The femoral access can be either open or percutaneous ( Fig. 63.1 ). The open technique utilizes a 2- to 3-cm incision just above the lower border of the right inguinal ligament. The position can be marked by palpation, or with the aid of ultrasound guidance. This is particularly helpful in obese patients. The ligament is exposed and reflected superiorly with the aid of a self-retaining retractor. This gives excellent access to the common femoral artery and the lower part of the external iliac artery. It is important to cannulate the common femoral artery above the profound femoris artery to minimize the risk of limb ischemia.
Purse strings are placed on the anterior surface of the artery and the vein using 5/0 proline sutures. These are approximately 8 mm × 4 mm in size. Appropriate size cannulae are selected based on the size of the patient and their vessels. Commonly, a 20 Fr arterial and a 24 Fr multi-stage venous cannulae are used. Systemic heparin is given and an activated clotting time (ACT) is taken.

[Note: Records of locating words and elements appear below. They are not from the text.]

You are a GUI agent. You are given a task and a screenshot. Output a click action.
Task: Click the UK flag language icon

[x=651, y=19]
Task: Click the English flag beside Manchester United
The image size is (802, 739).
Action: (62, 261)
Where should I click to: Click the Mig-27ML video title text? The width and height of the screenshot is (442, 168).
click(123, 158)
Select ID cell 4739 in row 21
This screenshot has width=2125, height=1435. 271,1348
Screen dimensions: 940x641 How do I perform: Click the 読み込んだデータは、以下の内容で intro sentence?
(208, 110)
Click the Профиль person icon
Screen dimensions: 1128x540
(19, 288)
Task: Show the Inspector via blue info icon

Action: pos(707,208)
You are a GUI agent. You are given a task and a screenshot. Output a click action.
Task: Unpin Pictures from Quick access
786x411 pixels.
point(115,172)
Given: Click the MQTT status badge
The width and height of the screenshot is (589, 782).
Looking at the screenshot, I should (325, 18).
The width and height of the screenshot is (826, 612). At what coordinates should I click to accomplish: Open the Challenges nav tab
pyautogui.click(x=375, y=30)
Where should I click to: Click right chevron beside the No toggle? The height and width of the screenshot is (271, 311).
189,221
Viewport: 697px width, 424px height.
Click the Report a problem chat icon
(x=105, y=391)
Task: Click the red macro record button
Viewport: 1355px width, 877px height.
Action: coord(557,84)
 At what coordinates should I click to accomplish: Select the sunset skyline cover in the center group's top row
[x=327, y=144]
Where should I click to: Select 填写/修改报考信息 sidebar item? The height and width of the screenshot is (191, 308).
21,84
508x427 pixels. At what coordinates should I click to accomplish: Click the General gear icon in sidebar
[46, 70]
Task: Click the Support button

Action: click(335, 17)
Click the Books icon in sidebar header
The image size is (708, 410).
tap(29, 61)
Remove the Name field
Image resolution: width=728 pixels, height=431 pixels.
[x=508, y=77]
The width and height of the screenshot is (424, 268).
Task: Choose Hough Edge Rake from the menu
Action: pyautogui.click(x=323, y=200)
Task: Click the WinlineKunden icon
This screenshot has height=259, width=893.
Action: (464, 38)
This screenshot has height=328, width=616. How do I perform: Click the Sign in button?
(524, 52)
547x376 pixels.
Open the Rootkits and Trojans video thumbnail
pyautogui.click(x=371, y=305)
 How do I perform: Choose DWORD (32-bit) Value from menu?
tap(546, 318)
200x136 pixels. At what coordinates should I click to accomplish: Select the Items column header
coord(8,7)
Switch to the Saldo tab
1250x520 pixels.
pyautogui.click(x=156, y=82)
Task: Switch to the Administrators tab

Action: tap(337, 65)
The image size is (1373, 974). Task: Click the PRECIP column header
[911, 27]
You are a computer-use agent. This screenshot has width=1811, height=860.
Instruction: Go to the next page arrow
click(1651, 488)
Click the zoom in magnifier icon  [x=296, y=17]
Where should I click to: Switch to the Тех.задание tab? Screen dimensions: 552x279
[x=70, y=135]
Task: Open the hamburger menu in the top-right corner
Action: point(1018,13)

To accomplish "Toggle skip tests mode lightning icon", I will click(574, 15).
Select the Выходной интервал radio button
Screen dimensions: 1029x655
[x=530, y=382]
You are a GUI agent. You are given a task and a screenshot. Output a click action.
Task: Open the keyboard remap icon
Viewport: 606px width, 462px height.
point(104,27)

The femoral vein is cannulated first. A long guide wire is placed into the right atrium and the position confirmed with TOE guidance. The bicaval view on the TOE is the most helpful, with additional imaging of the inferior vena cava (IVC) at the diaphragm sometimes needed. The cannula is carefully advanced into the right atrium approximately 2 cm from the RA-IVC junction. If an SVC cannula via the right IJ is not used, the IVC cannula can be advanced into the SVC to provide complete drainage, which is often possible in patients with small body surface area. The femoral arterial line is inserted next, with the guidewire visualized in the proximal descending aorta on the TOE. The arterial cannula is inserted to a depth of 5 to 10 cm. Consideration should be given to lower limb perfusion, in particular for very long cases. NIRS monitoring is very helpful to monitor the change in perfusion. Optimal lower limb perfusion can be achieved with arterial cannulation in the common femoral artery, which allows collateral circulation via the side branches to provide perfusion for the leg. On occasion, a downstream arterial cannula is required in patients with very small femoral arteries. The authors have also had good experience with the use of a proprietary bidirectional arterial cannula (Bi-Flow, LivaNova) in such settings. Careful imaging to ensure wire visualization and meticulous wire technique is paramount to avoid major and potential life-threatening vascular injury.
Once the ACT has reached 450 seconds, CPB is initiated and the patient cooled to 32°C. It is important to pay close attention to arterial line pressure at all times during the case. This should be less than 300 mm Hg. TOE is used to ensure adequate collapse of the right atrium and absence of aortic injury. A negative pressure of between 10 and 40 mm Hg is applied to the venous reservoir to create vacuum-assisted venous drainage. Kinetic venous drainage is used as an alternative in some centers.